BROOKE GLADSTONE: And this letter helps to fuel the nationalist movement of Pedro Albizu Campos.
DANIEL IMMERWAHR: That's right. There's already a small nationalist movement in the 1920s. Pedro Albizu Campos is at the head of it. But in the 1930s, economic depression and then the issue of this letter, turned it into a major force in Puerto Rican politics. And Albizu passes this letter around to anyone who will listen. He sends it to the Vatican. The appointed colonial governor who's a mainlander describes it as a confession of murder. So there is an investigation and how that investigation plays out is really telling. First of all, Rhoads just leaves and there's an investigation without him. And Rhoads' defenders say a few contradictory things. He was drunk. He was joking. He was angry. But the point is that he didn't actually kill eight people. So the government, which is staffed by appointed mainlanders, runs an investigation. Finds another letter that is as the governor sees it worse than the first, which is hard to imagine. But we don't know what that letter says because the government suppresses it, destroys it and decides that Cornelius Rhoads was crazy and intemperate but that he didn't actually kill people.
BROOKE GLADSTONE: So maybe he was intemperate maybe he was a little out of his mind. He paid the consequences by being appointed the vice president of the New York Academy of Medicine and in the Army during World War II, Chief Medical Officer in the Chemical Warfare Service.
DANIEL IMMERWAHR: Yeah and he goes on to have this illustrious career in medicine and basically suffers no consequences. But then, in the army in the Chemical Warfare Service, he gets another go.
BROOKE GLADSTONE: Meaning he gets to use people as experimental animals again.
DANIEL IMMERWAHR: Exactly right.

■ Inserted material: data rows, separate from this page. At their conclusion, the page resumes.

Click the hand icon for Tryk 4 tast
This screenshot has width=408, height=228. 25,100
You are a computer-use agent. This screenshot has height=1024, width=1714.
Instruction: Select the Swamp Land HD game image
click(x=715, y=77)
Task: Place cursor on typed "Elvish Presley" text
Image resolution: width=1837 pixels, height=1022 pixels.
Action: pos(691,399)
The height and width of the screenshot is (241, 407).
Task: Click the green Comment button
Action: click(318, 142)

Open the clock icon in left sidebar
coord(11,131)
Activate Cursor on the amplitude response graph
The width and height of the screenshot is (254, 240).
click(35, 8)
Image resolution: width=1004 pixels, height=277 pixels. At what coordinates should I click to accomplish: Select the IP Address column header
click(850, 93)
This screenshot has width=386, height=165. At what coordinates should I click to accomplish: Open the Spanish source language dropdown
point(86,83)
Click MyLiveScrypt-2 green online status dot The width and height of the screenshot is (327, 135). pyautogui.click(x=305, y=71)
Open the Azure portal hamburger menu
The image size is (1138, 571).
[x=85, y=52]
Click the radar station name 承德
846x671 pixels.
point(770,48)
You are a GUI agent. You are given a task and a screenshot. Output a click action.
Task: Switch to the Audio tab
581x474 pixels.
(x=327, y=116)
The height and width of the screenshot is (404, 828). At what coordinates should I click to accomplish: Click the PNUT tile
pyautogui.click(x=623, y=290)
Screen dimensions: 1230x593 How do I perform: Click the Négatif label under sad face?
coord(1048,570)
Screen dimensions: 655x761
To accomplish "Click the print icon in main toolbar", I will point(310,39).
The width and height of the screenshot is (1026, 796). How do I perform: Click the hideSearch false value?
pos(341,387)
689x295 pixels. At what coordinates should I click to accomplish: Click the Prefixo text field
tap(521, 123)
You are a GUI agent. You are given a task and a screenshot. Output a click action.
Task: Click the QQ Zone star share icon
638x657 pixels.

The United States government is seeking to develop chemical weapons in case World War II becomes a gas war, which it never really does. And overall some 60,000 people are tested on. And so sometimes that looks like having a mustard agent applied to your skin to see what kinds of blistering happen. Sometimes it's men are put in gas chambers with gas masks and are gassed to see how well their gas masks hold up. The large scale tests are these tests on this island that the United States seizes off of Panama.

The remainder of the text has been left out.